联合应用化疗药物对三氧化二砷耐药白血病细胞的毒性实验研究

中国临床药理学与治疗学 ›› 2005, Vol. 10 ›› Issue (9): 1033-1037.

联合应用化疗药物对三氧化二砷耐药白血病细胞的毒性实验研究

卓家才¹, 汪明春^1,2, 陶小梅², 李明², 游伟文¹, 蔡力生¹, 刘焕勋¹

¹深圳市第二人民医院血液科, 深圳 518035, 广东;
²深圳市血液病研究所, 深圳 518035, 广东

收稿日期:2005-07-08 修回日期:2005-08-10 发布日期:2020-11-22
通讯作者: 卓家才,男,医学博士,主任医师,硕士生导师,研究方向:白血病的诊断和治疗。Tel:0755-83366388-8199 E-mail:jiacai8199@163.com

In vitro study on cytotoxicity of combination of some chemotherapy reagents towards arsenic trioxide-resistant leukemic cells

ZHUO Jia-cai¹, WANG Ming-chun^1,2, TAO Xiao-mei², LIMing², YOU Wei-wen¹, CAI Li-sheng¹, LIU Huan-xun¹

¹Department of Hematology, Shenzhen Second People's Hospital, Shenzhen 518035, Guangdong, China;
²Shenzhen Institute of Hematology, Shenzhen 518035, Guangdong, China

Received:2005-07-08 Revised:2005-08-10 Published:2020-11-22

摘要/Abstract

摘要： 目的: 探讨化疗药物联合应用对三氧化二砷(As2O3)耐药白血病细胞(K562/AS2)的毒性作用。方法: 细胞毒实验采用MTT 法, 二药合用时细胞毒性作用采用Chou-Talalay 联合指数法分析, 细胞表面P-糖蛋白(P-gp)和细胞内柔红霉素(DNR)浓度测定采用流式细胞术测定。结果: K562/AS2 细胞对三氧化二砷、柔红霉素、鬼臼乙叉苷(VP16)、三尖杉酯碱(H)、米托蒽醌(NVT)和阿糖胞苷(Ara-C)的耐药倍数分别为7.4、2.9、3.8、3.6、2.8 和1.1。K562 细胞和K562/AS2 细胞的细胞表面P-gp 或细胞内任意荧光强度无显著的统计学意义(P >0.05)。As2O3 与DNR、VP16、H 或NVT 联合应用时, 对K562、K562/AS2 和P-gp 表达的白血病细胞(K562/A02)细胞的联合指数均大于1。异搏定与DNR 联合应用时, 对K562 和K562/AS2 细胞的联合指数均大于1, 但是对K562/A02 细胞的联合指数均小于1。结论: K562/AS2 细胞对As2O3、DNR、VP16 和NVT 耐药, 其机制与P-gp 表达无关。异搏定联合应用DNR 可以逆转K562/A02 对DNR 的耐药性, 不能逆转DNR 对As2O3耐药细胞的耐药性。As2O3 与DN、VP16、H 和NVT联合应用时, 对K562、K562/AS2 和K562/A02 细胞的毒性均为拮抗作用。

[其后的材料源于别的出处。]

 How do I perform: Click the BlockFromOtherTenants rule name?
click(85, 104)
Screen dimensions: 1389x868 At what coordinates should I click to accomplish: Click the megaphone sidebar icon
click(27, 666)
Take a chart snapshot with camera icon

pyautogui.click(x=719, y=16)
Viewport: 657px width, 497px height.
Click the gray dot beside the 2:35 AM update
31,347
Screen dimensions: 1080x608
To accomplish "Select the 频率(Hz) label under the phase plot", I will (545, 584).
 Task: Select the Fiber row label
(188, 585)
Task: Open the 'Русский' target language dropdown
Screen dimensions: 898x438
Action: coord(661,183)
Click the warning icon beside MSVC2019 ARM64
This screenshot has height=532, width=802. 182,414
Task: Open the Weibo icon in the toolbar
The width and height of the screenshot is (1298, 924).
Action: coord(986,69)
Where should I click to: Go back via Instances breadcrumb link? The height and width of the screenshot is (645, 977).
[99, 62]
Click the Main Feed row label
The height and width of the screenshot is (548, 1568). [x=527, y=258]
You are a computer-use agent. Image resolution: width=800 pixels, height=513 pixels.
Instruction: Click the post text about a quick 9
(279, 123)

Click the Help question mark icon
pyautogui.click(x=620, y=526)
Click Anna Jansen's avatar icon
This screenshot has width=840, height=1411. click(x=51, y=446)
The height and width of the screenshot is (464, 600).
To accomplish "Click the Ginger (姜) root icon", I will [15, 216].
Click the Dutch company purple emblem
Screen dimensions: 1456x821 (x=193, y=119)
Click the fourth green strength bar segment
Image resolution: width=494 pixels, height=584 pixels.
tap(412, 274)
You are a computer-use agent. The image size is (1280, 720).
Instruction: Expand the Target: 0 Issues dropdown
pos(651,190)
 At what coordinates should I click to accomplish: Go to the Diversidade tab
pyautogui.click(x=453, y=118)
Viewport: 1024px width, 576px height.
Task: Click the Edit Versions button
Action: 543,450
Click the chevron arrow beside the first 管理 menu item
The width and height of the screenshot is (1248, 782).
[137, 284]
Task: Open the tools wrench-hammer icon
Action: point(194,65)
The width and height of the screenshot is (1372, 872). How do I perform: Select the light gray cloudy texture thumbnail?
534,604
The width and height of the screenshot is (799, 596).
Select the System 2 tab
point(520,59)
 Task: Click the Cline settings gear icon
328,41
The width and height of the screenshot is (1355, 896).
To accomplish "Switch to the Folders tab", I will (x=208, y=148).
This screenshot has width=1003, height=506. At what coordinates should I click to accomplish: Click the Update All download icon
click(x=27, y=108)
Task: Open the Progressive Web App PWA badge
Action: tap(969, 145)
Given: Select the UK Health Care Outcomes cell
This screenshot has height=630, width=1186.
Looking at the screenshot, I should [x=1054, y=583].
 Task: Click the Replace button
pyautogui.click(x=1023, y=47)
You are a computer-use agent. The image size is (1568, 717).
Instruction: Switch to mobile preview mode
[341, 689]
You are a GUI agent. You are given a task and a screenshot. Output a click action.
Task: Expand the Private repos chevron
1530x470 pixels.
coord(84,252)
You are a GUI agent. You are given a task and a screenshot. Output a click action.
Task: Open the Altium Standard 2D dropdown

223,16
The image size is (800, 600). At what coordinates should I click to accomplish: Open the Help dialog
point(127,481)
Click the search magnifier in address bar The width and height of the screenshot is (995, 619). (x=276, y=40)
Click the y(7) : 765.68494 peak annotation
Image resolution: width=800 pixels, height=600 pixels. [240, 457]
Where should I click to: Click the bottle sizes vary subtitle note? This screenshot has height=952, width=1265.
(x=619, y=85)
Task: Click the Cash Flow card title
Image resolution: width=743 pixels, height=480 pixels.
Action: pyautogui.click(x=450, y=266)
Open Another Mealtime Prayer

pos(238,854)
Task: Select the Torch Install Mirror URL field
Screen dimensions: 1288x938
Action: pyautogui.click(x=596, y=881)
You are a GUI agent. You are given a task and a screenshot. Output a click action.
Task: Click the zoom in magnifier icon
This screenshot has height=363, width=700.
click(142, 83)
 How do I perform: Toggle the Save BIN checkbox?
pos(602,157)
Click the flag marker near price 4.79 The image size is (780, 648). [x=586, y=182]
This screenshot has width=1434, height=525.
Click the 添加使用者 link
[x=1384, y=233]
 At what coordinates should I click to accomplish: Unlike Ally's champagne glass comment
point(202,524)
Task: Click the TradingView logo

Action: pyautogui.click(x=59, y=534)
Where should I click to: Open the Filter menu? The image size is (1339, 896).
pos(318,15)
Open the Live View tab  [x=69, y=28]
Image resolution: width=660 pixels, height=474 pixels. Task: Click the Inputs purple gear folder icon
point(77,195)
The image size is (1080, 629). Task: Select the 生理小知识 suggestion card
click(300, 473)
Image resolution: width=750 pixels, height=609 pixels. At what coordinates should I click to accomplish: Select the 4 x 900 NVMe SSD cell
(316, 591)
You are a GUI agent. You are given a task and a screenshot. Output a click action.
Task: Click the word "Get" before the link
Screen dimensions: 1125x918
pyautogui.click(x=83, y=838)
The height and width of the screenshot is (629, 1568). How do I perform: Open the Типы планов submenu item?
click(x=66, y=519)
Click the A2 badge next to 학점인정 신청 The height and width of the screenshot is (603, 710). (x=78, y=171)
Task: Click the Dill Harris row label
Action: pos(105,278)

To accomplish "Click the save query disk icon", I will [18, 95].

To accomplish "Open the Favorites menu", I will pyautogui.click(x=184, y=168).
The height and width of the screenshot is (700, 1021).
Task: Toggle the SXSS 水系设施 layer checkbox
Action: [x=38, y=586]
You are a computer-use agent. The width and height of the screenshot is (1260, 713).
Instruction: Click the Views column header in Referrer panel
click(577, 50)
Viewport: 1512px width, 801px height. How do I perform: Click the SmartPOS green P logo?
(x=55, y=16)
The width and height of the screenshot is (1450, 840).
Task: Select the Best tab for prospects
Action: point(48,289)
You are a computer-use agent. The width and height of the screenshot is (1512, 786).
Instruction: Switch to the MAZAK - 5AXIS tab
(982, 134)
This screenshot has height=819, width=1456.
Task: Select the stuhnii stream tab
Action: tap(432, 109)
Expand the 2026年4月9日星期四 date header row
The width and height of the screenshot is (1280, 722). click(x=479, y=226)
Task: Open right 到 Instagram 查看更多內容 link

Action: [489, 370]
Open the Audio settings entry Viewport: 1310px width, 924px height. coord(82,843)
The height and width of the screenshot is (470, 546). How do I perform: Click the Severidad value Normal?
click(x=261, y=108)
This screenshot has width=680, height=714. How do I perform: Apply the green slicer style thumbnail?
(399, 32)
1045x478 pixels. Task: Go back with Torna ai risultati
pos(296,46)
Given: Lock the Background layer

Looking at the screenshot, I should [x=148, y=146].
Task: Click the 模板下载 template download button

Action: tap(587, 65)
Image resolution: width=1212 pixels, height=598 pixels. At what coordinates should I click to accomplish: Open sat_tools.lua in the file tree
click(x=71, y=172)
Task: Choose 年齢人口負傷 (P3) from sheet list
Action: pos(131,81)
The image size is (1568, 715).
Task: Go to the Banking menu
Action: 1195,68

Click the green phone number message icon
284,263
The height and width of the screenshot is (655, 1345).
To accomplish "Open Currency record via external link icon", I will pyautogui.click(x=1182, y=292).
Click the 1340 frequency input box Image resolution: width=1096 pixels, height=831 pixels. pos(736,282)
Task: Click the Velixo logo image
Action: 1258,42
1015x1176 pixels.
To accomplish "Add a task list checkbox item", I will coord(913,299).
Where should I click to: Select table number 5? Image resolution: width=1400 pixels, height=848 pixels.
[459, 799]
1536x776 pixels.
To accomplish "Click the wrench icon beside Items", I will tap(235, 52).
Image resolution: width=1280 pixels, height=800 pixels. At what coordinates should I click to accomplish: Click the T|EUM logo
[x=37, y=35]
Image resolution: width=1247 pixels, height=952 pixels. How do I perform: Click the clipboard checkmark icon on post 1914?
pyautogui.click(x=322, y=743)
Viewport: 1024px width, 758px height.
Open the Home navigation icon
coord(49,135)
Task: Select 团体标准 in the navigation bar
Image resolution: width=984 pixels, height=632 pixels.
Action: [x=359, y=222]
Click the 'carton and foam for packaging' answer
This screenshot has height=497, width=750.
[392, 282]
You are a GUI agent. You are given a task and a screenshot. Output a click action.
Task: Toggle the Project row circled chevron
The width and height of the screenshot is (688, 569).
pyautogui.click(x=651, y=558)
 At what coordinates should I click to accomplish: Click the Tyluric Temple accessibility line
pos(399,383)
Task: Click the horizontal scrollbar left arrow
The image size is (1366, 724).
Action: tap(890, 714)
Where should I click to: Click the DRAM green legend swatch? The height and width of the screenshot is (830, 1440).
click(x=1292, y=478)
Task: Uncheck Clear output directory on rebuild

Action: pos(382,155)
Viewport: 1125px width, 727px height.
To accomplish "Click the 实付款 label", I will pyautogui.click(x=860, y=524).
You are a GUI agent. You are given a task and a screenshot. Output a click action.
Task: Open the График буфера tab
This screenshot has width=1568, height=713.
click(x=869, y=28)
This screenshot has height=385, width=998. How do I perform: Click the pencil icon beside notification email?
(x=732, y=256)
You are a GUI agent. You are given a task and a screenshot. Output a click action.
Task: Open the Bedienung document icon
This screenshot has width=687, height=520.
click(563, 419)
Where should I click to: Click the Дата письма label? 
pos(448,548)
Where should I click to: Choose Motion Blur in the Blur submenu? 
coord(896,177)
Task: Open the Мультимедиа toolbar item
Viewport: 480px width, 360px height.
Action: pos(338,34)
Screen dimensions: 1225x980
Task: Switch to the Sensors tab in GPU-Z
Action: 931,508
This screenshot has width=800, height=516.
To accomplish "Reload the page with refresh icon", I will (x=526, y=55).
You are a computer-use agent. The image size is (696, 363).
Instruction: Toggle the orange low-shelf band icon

关键词: 多药耐药, K562 细胞, 三氧化二砷, 柔红霉素, 足叶乙苷, 三尖杉酯碱, 米托蒽醌, 阿糖胞苷, 药物相互作用

Abstract: AIM: To explore the cytotoxicity of combination of some chemotherapy reagents towards K562/AS2, an arsenic trioxide (As2O3)-resistant leukemic cell line.METHODS: MTT assay was used to detect the cytotoxicity, and the combined drug effect of two drugs was analyzed with Chou-Talalay Combination Index (CI). Flow Cytometry was used to detect the P-glycoprotein on the cell surface and the introcellular concentration of daunorubicin (DNR).RESULTS: The relative resistant folds of K562/AS2 cell line to As2O3, DNR, VP16, harringtonine (H), NVT and Ara-cwere 7.4, 2.9, 3.8 and 1.1, respectively.The fluorescence of the P-glycoprotein on the surface or of the DNR inside the cells detected was not significantly different between the K562 and the K562/A02 cell line (P >0.05).The combination indexes of As2O3 combined with DNR, VP16, H or NVT to K562, K562/AS2 and K562/A02 cell lines were all above 1.The combination indexes of Verapamil combined with DNR to both K562 and K562/AS2 cell lines were above 1, and to the K562/A02 were below 1.CONCLUSION: K562/AS2 cell line is resistant to As2O3, DNR, VP16 and NVT.The mechanism of the drug resistance is not associated with the expression of P-gp.Verapamil combined with DNR can reverse the resistance of Pgp expressing leukemia cell, K562/A02, to DNR, but can not reverse the resistance of K562/AS2 cell line.The cytotoxicity of As2O3 combined with DNR, VP16, H and NVT shows antagonism to K562, K562/AS2 and K562/A02 cell lines.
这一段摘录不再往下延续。